───── Data records ─────

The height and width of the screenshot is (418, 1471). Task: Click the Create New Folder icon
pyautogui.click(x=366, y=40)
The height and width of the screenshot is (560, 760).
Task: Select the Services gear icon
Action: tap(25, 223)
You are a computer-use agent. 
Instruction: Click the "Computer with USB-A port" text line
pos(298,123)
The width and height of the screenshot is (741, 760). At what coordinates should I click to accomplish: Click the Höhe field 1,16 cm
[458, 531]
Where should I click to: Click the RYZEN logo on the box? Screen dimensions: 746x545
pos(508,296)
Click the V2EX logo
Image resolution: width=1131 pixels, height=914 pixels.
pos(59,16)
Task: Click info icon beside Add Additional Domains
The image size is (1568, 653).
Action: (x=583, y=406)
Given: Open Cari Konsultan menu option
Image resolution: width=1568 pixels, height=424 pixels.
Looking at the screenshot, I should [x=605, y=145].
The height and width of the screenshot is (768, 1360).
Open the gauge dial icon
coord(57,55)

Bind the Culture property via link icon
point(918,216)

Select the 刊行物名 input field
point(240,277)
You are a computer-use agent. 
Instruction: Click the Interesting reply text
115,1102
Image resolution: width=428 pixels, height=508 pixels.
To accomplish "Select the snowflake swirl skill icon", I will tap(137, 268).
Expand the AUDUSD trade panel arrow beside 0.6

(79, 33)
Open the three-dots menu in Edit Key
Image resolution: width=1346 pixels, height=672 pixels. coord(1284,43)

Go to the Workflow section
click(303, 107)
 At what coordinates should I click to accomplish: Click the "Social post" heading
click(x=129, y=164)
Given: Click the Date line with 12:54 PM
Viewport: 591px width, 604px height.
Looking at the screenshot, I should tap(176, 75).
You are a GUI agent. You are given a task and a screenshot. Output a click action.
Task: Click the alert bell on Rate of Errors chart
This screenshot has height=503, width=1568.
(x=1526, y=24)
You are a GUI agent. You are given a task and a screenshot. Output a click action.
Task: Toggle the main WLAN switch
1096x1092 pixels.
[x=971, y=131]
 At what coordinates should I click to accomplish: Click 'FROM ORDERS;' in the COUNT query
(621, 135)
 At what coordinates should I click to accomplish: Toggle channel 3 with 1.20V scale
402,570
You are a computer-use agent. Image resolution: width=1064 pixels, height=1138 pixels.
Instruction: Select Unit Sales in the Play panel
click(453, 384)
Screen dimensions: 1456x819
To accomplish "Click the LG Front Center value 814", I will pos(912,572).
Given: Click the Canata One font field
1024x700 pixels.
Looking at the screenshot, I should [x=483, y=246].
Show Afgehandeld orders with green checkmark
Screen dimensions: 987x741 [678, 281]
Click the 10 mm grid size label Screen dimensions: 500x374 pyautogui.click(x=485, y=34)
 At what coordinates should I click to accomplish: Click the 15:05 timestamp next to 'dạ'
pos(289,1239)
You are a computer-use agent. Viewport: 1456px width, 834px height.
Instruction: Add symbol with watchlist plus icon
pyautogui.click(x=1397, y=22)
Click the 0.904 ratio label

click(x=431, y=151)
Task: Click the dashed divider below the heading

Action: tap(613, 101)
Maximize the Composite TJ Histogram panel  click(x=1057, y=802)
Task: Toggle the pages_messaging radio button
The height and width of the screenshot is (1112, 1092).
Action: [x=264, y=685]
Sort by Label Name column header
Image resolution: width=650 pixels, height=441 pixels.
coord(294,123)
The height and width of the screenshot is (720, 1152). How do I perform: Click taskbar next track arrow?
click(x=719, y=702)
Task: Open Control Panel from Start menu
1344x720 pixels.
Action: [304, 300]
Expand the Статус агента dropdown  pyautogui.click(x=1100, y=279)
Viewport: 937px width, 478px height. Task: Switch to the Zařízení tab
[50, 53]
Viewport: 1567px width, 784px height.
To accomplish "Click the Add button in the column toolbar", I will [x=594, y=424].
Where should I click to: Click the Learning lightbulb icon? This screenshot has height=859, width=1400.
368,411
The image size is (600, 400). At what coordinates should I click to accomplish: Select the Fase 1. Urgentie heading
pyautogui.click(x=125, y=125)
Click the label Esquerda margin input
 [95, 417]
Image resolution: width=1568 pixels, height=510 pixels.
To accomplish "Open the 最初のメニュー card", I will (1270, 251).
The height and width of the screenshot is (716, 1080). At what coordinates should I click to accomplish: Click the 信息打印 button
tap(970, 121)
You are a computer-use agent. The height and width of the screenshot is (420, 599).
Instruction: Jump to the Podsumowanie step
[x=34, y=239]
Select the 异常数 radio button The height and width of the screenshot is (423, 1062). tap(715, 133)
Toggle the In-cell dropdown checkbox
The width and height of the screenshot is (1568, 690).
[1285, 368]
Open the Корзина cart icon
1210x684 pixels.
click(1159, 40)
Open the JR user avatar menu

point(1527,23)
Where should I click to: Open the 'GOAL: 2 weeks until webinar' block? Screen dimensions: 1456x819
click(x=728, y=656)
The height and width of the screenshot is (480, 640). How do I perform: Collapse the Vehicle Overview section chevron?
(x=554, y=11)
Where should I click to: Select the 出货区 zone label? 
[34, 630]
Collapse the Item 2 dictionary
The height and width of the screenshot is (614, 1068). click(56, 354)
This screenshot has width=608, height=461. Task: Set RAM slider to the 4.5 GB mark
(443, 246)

─────

Output every line of the items above as a numbered list, omitting the blank lines.

• [Written response]:
1. The height and width of the screenshot is (418, 1471). Task: Click the Create New Folder icon
2. pyautogui.click(x=366, y=40)
3. The height and width of the screenshot is (560, 760).
4. Task: Select the Services gear icon
5. Action: tap(25, 223)
6. You are a computer-use agent. 
7. Instruction: Click the "Computer with USB-A port" text line
8. pos(298,123)
9. The width and height of the screenshot is (741, 760). At what coordinates should I click to accomplish: Click the Höhe field 1,16 cm
10. [458, 531]
11. Where should I click to: Click the RYZEN logo on the box? Screen dimensions: 746x545
12. pos(508,296)
13. Click the V2EX logo
14. Image resolution: width=1131 pixels, height=914 pixels.
15. pos(59,16)
16. Task: Click info icon beside Add Additional Domains
17. The image size is (1568, 653).
18. Action: (x=583, y=406)
19. Given: Open Cari Konsultan menu option
20. Image resolution: width=1568 pixels, height=424 pixels.
21. Looking at the screenshot, I should [x=605, y=145].
22. The height and width of the screenshot is (768, 1360).
23. Open the gauge dial icon
24. coord(57,55)
25. Bind the Culture property via link icon
26. point(918,216)
27. Select the 刊行物名 input field
28. point(240,277)
29. You are a computer-use agent. 
30. Instruction: Click the Interesting reply text
31. 115,1102
32. Image resolution: width=428 pixels, height=508 pixels.
33. To accomplish "Select the snowflake swirl skill icon", I will tap(137, 268).
34. Expand the AUDUSD trade panel arrow beside 0.6
35. (79, 33)
36. Open the three-dots menu in Edit Key
37. Image resolution: width=1346 pixels, height=672 pixels. coord(1284,43)
38. Go to the Workflow section
39. click(303, 107)
40.  At what coordinates should I click to accomplish: Click the "Social post" heading
41. click(x=129, y=164)
42. Given: Click the Date line with 12:54 PM
43. Viewport: 591px width, 604px height.
44. Looking at the screenshot, I should tap(176, 75).
45. You are a GUI agent. You are given a task and a screenshot. Output a click action.
46. Task: Click the alert bell on Rate of Errors chart
47. This screenshot has height=503, width=1568.
48. (x=1526, y=24)
49. You are a GUI agent. You are given a task and a screenshot. Output a click action.
50. Task: Toggle the main WLAN switch
51. 1096x1092 pixels.
52. [x=971, y=131]
53.  At what coordinates should I click to accomplish: Click 'FROM ORDERS;' in the COUNT query
54. (621, 135)
55.  At what coordinates should I click to accomplish: Toggle channel 3 with 1.20V scale
56. 402,570
57. You are a computer-use agent. Image resolution: width=1064 pixels, height=1138 pixels.
58. Instruction: Select Unit Sales in the Play panel
59. click(453, 384)
60. Screen dimensions: 1456x819
61. To accomplish "Click the LG Front Center value 814", I will pos(912,572).
62. Given: Click the Canata One font field
63. 1024x700 pixels.
64. Looking at the screenshot, I should [x=483, y=246].
65. Show Afgehandeld orders with green checkmark
66. Screen dimensions: 987x741 [678, 281]
67. Click the 10 mm grid size label Screen dimensions: 500x374 pyautogui.click(x=485, y=34)
68.  At what coordinates should I click to accomplish: Click the 15:05 timestamp next to 'dạ'
69. pos(289,1239)
70. You are a computer-use agent. Viewport: 1456px width, 834px height.
71. Instruction: Add symbol with watchlist plus icon
72. pyautogui.click(x=1397, y=22)
73. Click the 0.904 ratio label
74. click(x=431, y=151)
75. Task: Click the dashed divider below the heading
76. Action: tap(613, 101)
77. Maximize the Composite TJ Histogram panel  click(x=1057, y=802)
78. Task: Toggle the pages_messaging radio button
79. The height and width of the screenshot is (1112, 1092).
80. Action: [x=264, y=685]
81. Sort by Label Name column header
82. Image resolution: width=650 pixels, height=441 pixels.
83. coord(294,123)
84. The height and width of the screenshot is (720, 1152). How do I perform: Click taskbar next track arrow?
85. click(x=719, y=702)
86. Task: Open Control Panel from Start menu
87. 1344x720 pixels.
88. Action: [304, 300]
89. Expand the Статус агента dropdown  pyautogui.click(x=1100, y=279)
90. Viewport: 937px width, 478px height. Task: Switch to the Zařízení tab
91. [50, 53]
92. Viewport: 1567px width, 784px height.
93. To accomplish "Click the Add button in the column toolbar", I will [x=594, y=424].
94. Where should I click to: Click the Learning lightbulb icon? This screenshot has height=859, width=1400.
95. 368,411
96. The image size is (600, 400). At what coordinates should I click to accomplish: Select the Fase 1. Urgentie heading
97. pyautogui.click(x=125, y=125)
98. Click the label Esquerda margin input
99.  [95, 417]
100. Image resolution: width=1568 pixels, height=510 pixels.
101. To accomplish "Open the 最初のメニュー card", I will (1270, 251).
102. The height and width of the screenshot is (716, 1080). At what coordinates should I click to accomplish: Click the 信息打印 button
103. tap(970, 121)
104. You are a computer-use agent. The height and width of the screenshot is (420, 599).
105. Instruction: Jump to the Podsumowanie step
106. [x=34, y=239]
107. Select the 异常数 radio button The height and width of the screenshot is (423, 1062). tap(715, 133)
108. Toggle the In-cell dropdown checkbox
109. The width and height of the screenshot is (1568, 690).
110. [1285, 368]
111. Open the Корзина cart icon
112. 1210x684 pixels.
113. click(1159, 40)
114. Open the JR user avatar menu
115. point(1527,23)
116. Where should I click to: Open the 'GOAL: 2 weeks until webinar' block? Screen dimensions: 1456x819
117. click(x=728, y=656)
118. The height and width of the screenshot is (480, 640). How do I perform: Collapse the Vehicle Overview section chevron?
119. (x=554, y=11)
120. Where should I click to: Select the 出货区 zone label? 
121. [34, 630]
122. Collapse the Item 2 dictionary
123. The height and width of the screenshot is (614, 1068). click(56, 354)
124. This screenshot has width=608, height=461. Task: Set RAM slider to the 4.5 GB mark
125. (443, 246)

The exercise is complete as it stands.